In the chart above you can see the ratio has almost from almost 5.4 to 4 a drop of 25% which is kind of huge. Whatever happened to the darling of emerging market consumer driven growth story. One thing is as true as the sunshine, that nothing can ever escape mean reversion, equities for that matter can never!
So what happened here. Was the valuation getting too far ahead, did the scams and scandals broke the faith, is the Inflation really going to dent the earnings, are we in for a series of rate hike due to inflation worries or there is some bad news going to come up, already priced in. Whatever be the reason, its for sure that emerging markets are really going to have a tough time now that developed markets are surrounded by extreme bullish sentiments. Money is now flowing back home! My contrarian senses are telling me that very soon the US and European markets will also see a turn of tide, and if that happens emerging markets will have no place to hide.
Coming back to the chart, a correction of around 10% to 15% in S&P500 will take it to around 1200, which will correspond to 4800 in Nifty as per long term ratio. I am well prepared to see levels below 5000 in as early as March.
In the chart above you can see the ratio has almost from almost 5.4 to 4 a drop of 25% which is kind of huge. Whatever happened to the darling of emerging market consumer driven growth story. One thing is as true as the sunshine, that nothing can ever escape mean reversion, equities for that matter can never!

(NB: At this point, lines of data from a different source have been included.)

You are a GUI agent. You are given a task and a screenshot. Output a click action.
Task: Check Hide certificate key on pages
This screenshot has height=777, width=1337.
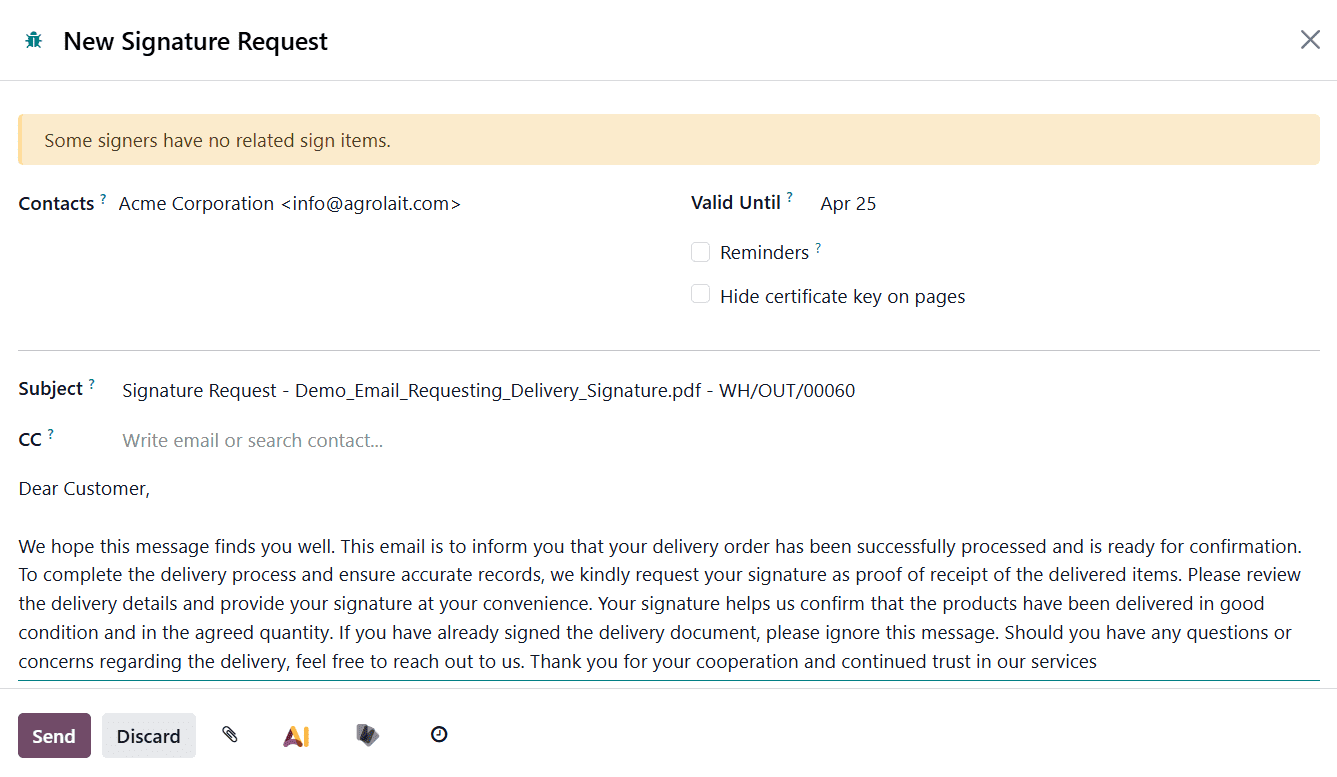pyautogui.click(x=700, y=293)
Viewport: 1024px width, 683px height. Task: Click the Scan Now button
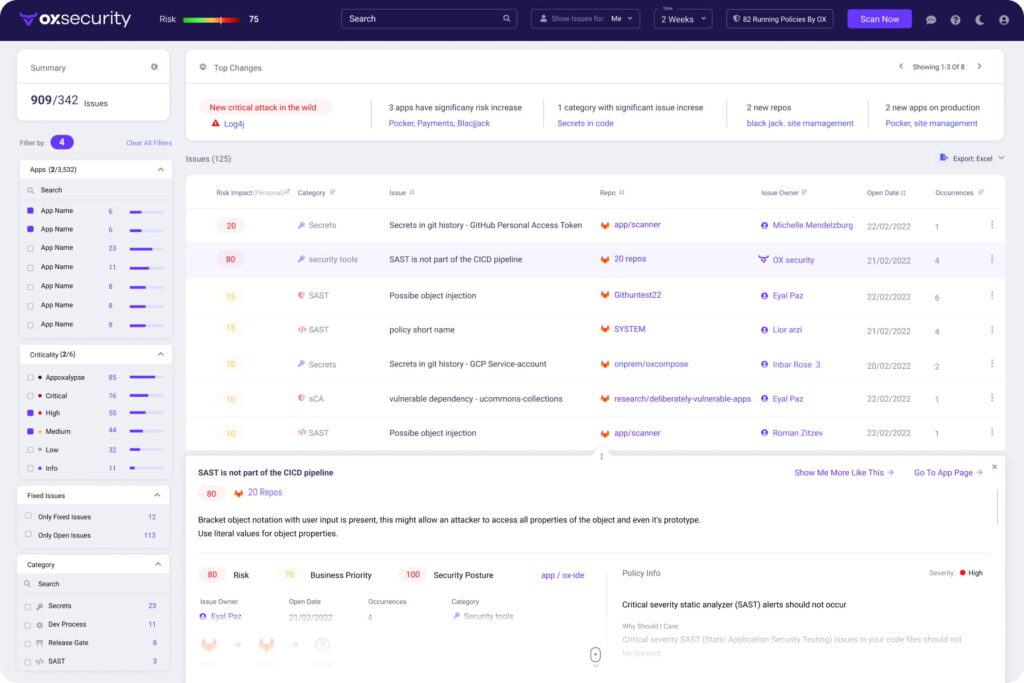[x=878, y=18]
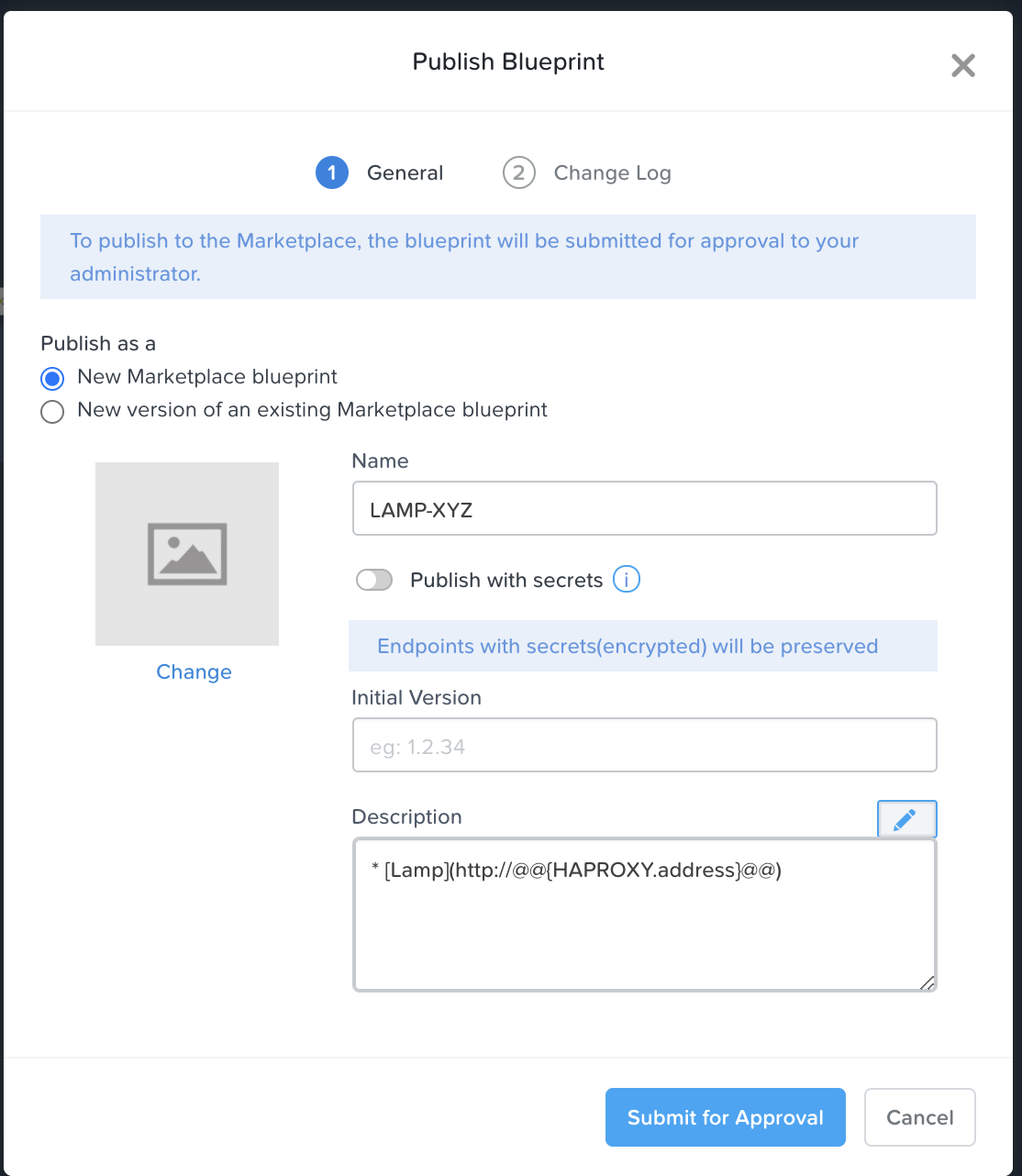The image size is (1022, 1176).
Task: Click the Marketplace approval info banner
Action: [x=508, y=257]
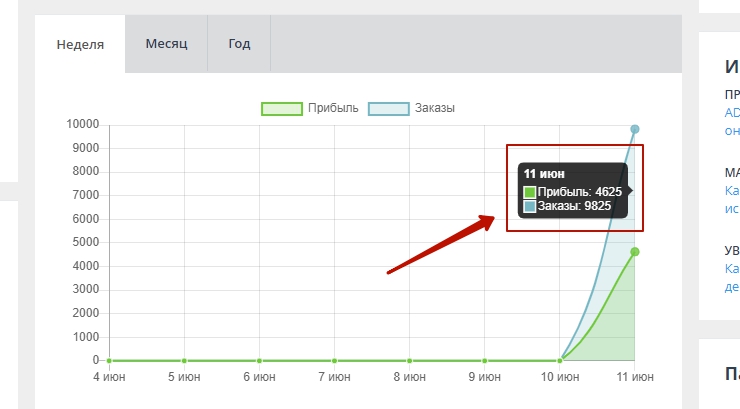The width and height of the screenshot is (740, 409).
Task: Switch to the Неделя tab
Action: (80, 44)
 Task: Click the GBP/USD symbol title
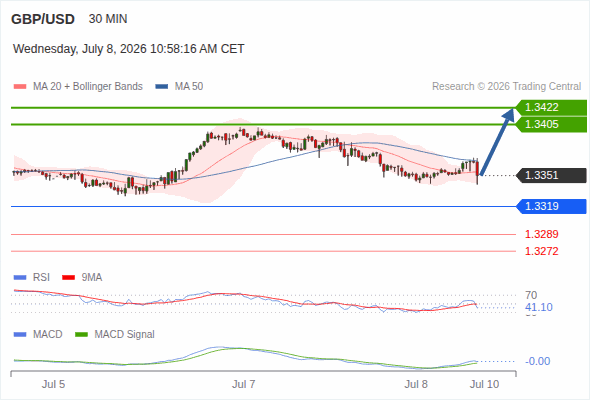(43, 19)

So what happened here. Was the valuation getting too far ahead, did the scams and scandals broke the faith, is the Inflation really going to dent the earnings, are we in for a series of rate hike due to inflation worries or there is some bad news going to come up, already priced in. Whatever be the reason, its for sure that emerging markets are really going to have a tough time now that developed markets are surrounded by extreme bullish sentiments. Money is now flowing back home! My contrarian senses are telling me that very soon the US and European markets will also see a turn of tide, and if that happens emerging markets will have no place to hide.
Coming back to the chart, a correction of around 10% to 15% in S&P500 will take it to around 1200, which will correspond to 4800 in Nifty as per long term ratio. I am well prepared to see levels below 5000 in as early as March.
2 comments:
Hi! I know this is somewhat off topic but I was wondering which blog platform are you using for this site? I’m getting fed up of Wordpress because I’ve had issues with hackers and I’m looking at alternatives for another platform. I would be fantastic if you could point me in the direction of a good platform.
online computer store
@Derlierprossy I have not used Wordpress, so cant compare with what I am using which as you can notice is Google's Blogger. It has improved recently and you can give it a shot. I wonder if you asked something else?